Les trois États, désormais membres de l’Alliance des États du Sahel (AES), changent toutefois de statut. Ils ne seront plus considérés comme des membres « régionaux » de la CEDEAO, mais comme des membres « non-régionaux » ou « non-CEDEAO », avec un accès maintenu à certaines instances techniques et financières, a appris Africaguinee.com de sources proches du dossier.

Un statut de membres non-régionaux à la BIDC

La conférence des chefs d’État a validé la résolution du Conseil des gouverneurs de la BIDC autorisant le Burkina Faso, le Mali et le Niger à poursuivre leurs activités au sein de l’institution en tant que membres non-régionaux.

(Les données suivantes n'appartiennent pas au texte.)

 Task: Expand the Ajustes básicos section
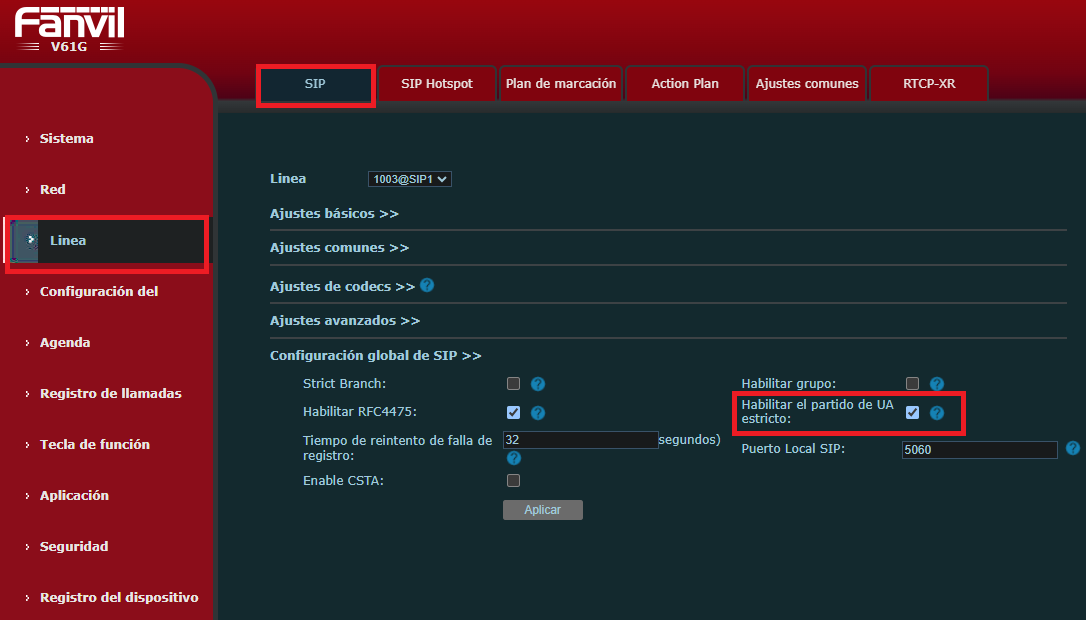tap(334, 213)
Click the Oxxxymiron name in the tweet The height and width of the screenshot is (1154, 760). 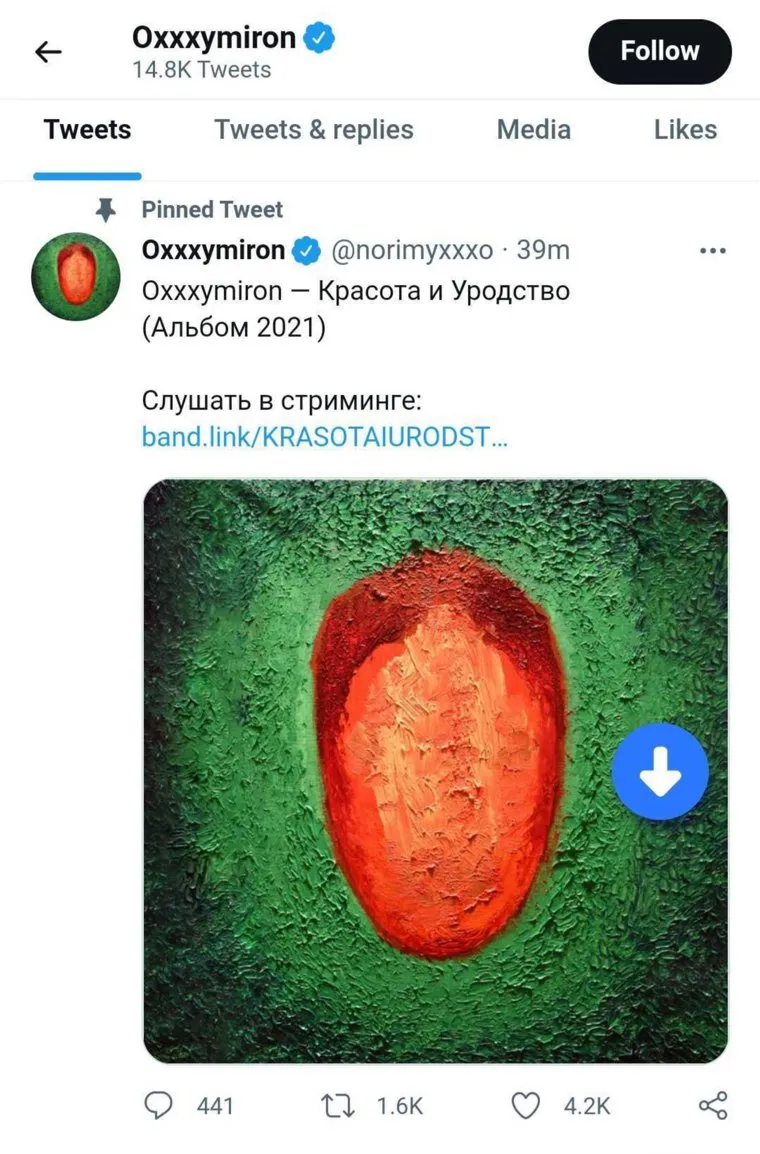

Concrètement, ces pays pourront continuer à bénéficier et à participer aux projets de la Banque, tout en s’inscrivant dans un cadre institutionnel distinct de celui des États membres de la CEDEAO. Par ailleurs, le personnel de la BIDC originaire de ces trois pays est maintenu à ses postes, le bloc régional ayant choisi d’éviter toute rupture brutale dans le fonctionnement de la Banque.

Une participation conditionnée au GIABA

Sur le front de la lutte contre la criminalité financière, la CEDEAO a également opté pour le maintien du Burkina Faso, du Mali et du Niger au sein du GIABA, mais avec un statut de membres non-CEDEAO.

Cette intégration est assortie de conditions strictes. Les trois États se sont engagés à :
– corriger les insuffisances relevées dans leurs dispositifs nationaux de lutte contre le blanchiment de capitaux et le financement du terrorisme ;
– coopérer pleinement avec les mécanismes de contrôle et d’évaluation du GIABA ;
– respecter sans réserve les dispositions statutaires de l’organisation.